I’ve found another report on NPR of a healthcare chaplain. Well, that’s not exactly correct: better to say this is a chaplain who found his way into health care, serving a particularly vulnerable population.
Yesterday All Things Considered reported on efforts to support returning veterans, and especially to help them find necessary mental health services. The story included a profile of Mike Colson. Chaplain Mike Colson, USN, served in country in both Afghanistan and Iraq. He came home suffering Post Traumatic Stress Disorder (PTSD). Now Dr. Mike Colson, PhD, serves with Military Chaplains Associated Services and the Seattle Vet Center. He provides counseling for returning vets suffering PTSD, and speaks widely to encourage those who haven’t yet to seek help. You can learn about him at his own web site and on the MCAS web site.

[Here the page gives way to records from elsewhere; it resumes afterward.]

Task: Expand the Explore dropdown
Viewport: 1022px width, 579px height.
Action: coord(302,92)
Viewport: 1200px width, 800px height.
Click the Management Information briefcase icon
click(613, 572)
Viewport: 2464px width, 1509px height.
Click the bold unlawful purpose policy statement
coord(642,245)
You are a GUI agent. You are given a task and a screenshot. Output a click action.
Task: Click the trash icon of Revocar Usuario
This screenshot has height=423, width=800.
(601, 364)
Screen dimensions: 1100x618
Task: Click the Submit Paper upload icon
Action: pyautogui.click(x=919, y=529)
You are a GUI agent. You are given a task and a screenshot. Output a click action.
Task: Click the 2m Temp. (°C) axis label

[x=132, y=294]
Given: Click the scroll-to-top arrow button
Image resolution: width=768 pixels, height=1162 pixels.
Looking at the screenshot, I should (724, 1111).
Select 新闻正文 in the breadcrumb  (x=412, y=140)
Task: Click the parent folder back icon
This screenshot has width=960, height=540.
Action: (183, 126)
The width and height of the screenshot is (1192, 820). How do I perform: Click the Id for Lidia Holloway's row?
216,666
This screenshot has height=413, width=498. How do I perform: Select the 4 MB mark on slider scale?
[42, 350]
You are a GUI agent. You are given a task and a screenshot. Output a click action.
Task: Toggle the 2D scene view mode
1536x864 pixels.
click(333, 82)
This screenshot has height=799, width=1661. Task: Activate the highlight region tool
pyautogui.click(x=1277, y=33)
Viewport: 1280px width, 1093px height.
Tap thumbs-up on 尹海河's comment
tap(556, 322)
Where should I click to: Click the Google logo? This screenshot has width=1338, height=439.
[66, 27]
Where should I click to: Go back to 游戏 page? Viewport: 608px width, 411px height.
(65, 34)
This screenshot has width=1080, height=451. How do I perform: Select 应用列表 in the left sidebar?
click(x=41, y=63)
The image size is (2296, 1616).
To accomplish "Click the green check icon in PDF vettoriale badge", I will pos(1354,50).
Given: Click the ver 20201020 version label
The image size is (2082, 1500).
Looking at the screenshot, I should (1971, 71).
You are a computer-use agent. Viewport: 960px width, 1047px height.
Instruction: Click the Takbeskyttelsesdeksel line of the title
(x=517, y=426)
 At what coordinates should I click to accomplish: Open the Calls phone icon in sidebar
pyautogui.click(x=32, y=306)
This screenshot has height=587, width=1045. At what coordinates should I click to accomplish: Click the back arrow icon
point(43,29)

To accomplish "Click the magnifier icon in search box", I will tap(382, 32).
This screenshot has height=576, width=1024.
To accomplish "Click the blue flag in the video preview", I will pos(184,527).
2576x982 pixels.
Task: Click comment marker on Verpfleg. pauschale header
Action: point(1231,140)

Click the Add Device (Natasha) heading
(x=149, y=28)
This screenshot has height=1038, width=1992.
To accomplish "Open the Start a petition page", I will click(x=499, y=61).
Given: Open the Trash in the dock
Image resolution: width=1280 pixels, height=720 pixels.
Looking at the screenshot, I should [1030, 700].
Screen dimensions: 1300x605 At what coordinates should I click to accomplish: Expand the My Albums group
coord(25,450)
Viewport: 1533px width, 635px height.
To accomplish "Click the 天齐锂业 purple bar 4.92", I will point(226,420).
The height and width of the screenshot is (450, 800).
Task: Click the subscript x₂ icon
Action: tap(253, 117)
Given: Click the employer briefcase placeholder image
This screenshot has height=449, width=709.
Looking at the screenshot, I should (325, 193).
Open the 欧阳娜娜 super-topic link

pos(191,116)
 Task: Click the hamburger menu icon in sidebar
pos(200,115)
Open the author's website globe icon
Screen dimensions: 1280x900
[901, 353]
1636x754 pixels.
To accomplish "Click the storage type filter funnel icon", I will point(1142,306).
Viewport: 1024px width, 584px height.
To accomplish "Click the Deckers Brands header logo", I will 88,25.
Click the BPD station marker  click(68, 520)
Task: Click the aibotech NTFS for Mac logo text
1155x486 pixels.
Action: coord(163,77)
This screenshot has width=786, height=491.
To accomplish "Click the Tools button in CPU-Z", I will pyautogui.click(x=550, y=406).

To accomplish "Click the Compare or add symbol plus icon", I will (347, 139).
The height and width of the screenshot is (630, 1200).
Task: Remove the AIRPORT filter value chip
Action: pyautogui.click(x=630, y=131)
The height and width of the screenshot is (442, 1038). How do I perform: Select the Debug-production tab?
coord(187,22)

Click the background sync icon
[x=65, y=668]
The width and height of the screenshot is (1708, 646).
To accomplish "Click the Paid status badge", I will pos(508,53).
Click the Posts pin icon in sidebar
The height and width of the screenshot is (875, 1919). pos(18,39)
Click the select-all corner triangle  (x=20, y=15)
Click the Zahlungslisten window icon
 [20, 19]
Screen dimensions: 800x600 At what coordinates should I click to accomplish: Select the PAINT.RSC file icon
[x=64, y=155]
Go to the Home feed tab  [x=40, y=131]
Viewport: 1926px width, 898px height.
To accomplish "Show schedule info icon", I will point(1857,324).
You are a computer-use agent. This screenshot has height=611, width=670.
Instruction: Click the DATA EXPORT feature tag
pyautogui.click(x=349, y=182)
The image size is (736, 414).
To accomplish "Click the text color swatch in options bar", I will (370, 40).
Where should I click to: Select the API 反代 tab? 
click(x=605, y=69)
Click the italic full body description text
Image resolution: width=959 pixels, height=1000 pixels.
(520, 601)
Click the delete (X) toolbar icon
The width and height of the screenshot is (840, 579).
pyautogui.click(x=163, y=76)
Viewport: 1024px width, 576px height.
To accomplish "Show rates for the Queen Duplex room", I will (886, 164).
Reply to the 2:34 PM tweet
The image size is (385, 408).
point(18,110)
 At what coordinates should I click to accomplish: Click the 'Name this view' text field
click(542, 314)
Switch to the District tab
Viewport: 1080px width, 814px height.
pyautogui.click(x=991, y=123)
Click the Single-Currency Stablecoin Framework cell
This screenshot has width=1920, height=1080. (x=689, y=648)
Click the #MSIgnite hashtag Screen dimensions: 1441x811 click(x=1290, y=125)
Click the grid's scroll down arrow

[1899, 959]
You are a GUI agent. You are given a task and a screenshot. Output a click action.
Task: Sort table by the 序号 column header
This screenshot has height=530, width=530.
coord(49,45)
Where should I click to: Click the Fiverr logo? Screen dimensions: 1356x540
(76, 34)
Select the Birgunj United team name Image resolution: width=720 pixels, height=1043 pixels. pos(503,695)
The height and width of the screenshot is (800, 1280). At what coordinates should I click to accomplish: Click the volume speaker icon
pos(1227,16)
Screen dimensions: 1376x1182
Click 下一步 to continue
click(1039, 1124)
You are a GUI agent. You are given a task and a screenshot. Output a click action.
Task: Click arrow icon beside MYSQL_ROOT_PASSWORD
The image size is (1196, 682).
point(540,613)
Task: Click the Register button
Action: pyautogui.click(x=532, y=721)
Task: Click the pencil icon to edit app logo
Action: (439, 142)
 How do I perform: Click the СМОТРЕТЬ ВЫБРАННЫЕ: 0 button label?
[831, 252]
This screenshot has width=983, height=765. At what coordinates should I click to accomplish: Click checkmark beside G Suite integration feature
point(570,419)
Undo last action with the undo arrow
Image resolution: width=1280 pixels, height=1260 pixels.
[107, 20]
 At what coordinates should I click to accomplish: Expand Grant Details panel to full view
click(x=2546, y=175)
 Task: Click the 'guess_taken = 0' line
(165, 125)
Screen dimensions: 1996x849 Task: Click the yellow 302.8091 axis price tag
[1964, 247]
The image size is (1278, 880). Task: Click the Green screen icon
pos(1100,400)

As a military chaplain, Colson would have had some responsibility for health care ministry, but it would not likely have been the primary focus of his career. Now that his military service is complete, he has moved into a healthcare ministry (he might not see that as the best way to describe his work, but I’m certainly convinced). His story gives him access and respectability with a patient population whose condition and experiences are noted for causing distrust and anxiety.
As a healthcare chaplain, I know how many patients and families I have served for whom trauma and pain have disrupted reality. Mike Colson seeks to serve, and to truly bring home, those for whom reality has been not simply disrupted but distorted. This chaplain’s voice is one from which all of us can benefit, and which some among us need desperately.